Barbarroja. La decisión de Hitler de invadir la URSS, además de resultar un error histórico, se basó en la falsa premisa de que los soviéticos preparaban la guerra contra el Reich. Por el contrario, el cumplimiento por parte de Moscú de los acuerdos sellados entre Molotov y Ribbentrop en el verano de 1939, fue total. Tanto que las potencias occidentales, y sobre todo la opinión pública, consideraban a Stalin el aliado más firme de Hitler. Sólo hace falta ver las caricaturas en la prensa de la época. Y un dato más, la Luftwaffe se había organizado y preparado en tierras rusas en una base cedida por el Kremlin, a causa de las restricciones que imponía a Alemania el Tratado de Versalles. Incluso, durante la Talvisota, la guerra de invierno entre la URSS y Finlandia, franceses y británicos consideraron mandar un cuerpo expedicionario a combatir contra el Ejército Rojo. Si la intervención, que hubiera sumado definitivamente a la URSS con las fuerzas del Eje, no llegó a consumarse se debió sólo a que la contienda se remató antes de que las tropas aliadas estuvieran listas para su embarque. Stalin confiaba en Hitler tanto como Hitler desconfiaba de Stalin. Por eso desoyó los múltiples avisos en los que se le anunciaba la fecha exacta del ataque. Aún minutos antes de que la maquinaria militar germana pusiera en marcha la invasión, un tren cruzaba la frontera con suministros de guerra soviéticos para Alemania.
El mayor desembarco
El día D. El desembarco de Normandía es sin duda otra de las acciones claves de la guerra. La mayor operación de desembarco llevada a cabo en la historia que, aunque no logró los objetivos inicialmente previstos, resultó un éxito incuestionable. Lo que se puede cuestionar, sin embargo, es en qué medida decidió la contienda. Porque a Berlín se llegó desde el este. Mientras en las playas de Normandía desembarcaban varios cientos de miles de hombres, el Ejército Rojo movilizaba cerca de seis millones de soldados en una serie de ofensivas que abarcaban desde el Báltico al Mar Negro, que culminaron con la Operación Bagration, haciendo que Rumanía, Finlandia y Bulgaria cambiaran de bando y obligando a las tropas germanas a evacuar Serbia, Grecia y Albania, así como a intervenir en Hungría y Eslovaquia para que esos países no se desligaran también de Alemania. La Operación Overlord, nombre en clave del desembarco, ni tan siquiera forzó a la Wehrmacht a desplazar una sola división desde el Frente del Este al Oeste. Sin embargo, en otro aspecto, la llegada de las fuerzas anglo-americanas a la Europa Occidental resultó a la larga decisiva, porque sin su presencia, los carros soviéticos no se hubieran detenido en Berlín en la primavera de 1945 y toda Europa hubiera quedado sometida a los dictados de Moscú.

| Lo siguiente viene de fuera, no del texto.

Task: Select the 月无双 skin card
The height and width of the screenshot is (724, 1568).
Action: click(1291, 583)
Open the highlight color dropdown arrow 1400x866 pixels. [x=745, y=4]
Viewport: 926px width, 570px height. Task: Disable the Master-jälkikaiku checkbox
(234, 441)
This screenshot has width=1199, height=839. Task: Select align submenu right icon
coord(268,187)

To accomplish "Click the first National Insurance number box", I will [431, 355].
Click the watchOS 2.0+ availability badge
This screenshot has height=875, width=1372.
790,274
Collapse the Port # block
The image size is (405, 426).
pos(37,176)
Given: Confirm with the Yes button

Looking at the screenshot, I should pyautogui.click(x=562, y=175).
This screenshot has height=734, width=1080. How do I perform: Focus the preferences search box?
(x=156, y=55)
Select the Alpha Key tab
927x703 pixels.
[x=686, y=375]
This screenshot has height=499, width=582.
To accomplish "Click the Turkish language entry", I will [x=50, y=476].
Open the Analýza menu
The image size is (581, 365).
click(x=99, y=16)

La bomba. Japón estaba derrotado. Y lo sabía. A través de intermediarios pretendía negociar la paz. Su única exigencia era que se respetase al Emperador. Pero los aliados no se avinieron a ninguna condición. A pesar de todo ello, el fin de la guerra parecía inminente y las divisiones en el gabinete de Tokio presagiaban un rápido desenlace. La URSS, única potencia que no estaba en guerra con Japón, pero que se preparaba para hacerlo en cuanto hubiera trasladado el grueso de sus fuerzas a Asia, era la más reticente, porque no quería dejar escapar el botín que ansiaba: Vladivostok, Sajalín y las Kuriles, que le permitirían un acceso directo al Pacífico. En esas circunstancias, el presidente Truman, que al contrario de Roosevelt mantenía una mala impresión de Stalin y pocas simpatías por los soviéticos, ordenó lanzar la bomba atómica. Con ello aceleraría la ya inevitable decisión japonesa, pero, sobre todo, mandaba el mensaje a Moscú de que los Estados Unidos no sólo tenían la bomba, sino que no dudaban en usarla. Clara advertencia para el mundo que se iniciaba en la posguerra. Nacía la Era Atómica y ya se vislumbraba la Guerra Fría.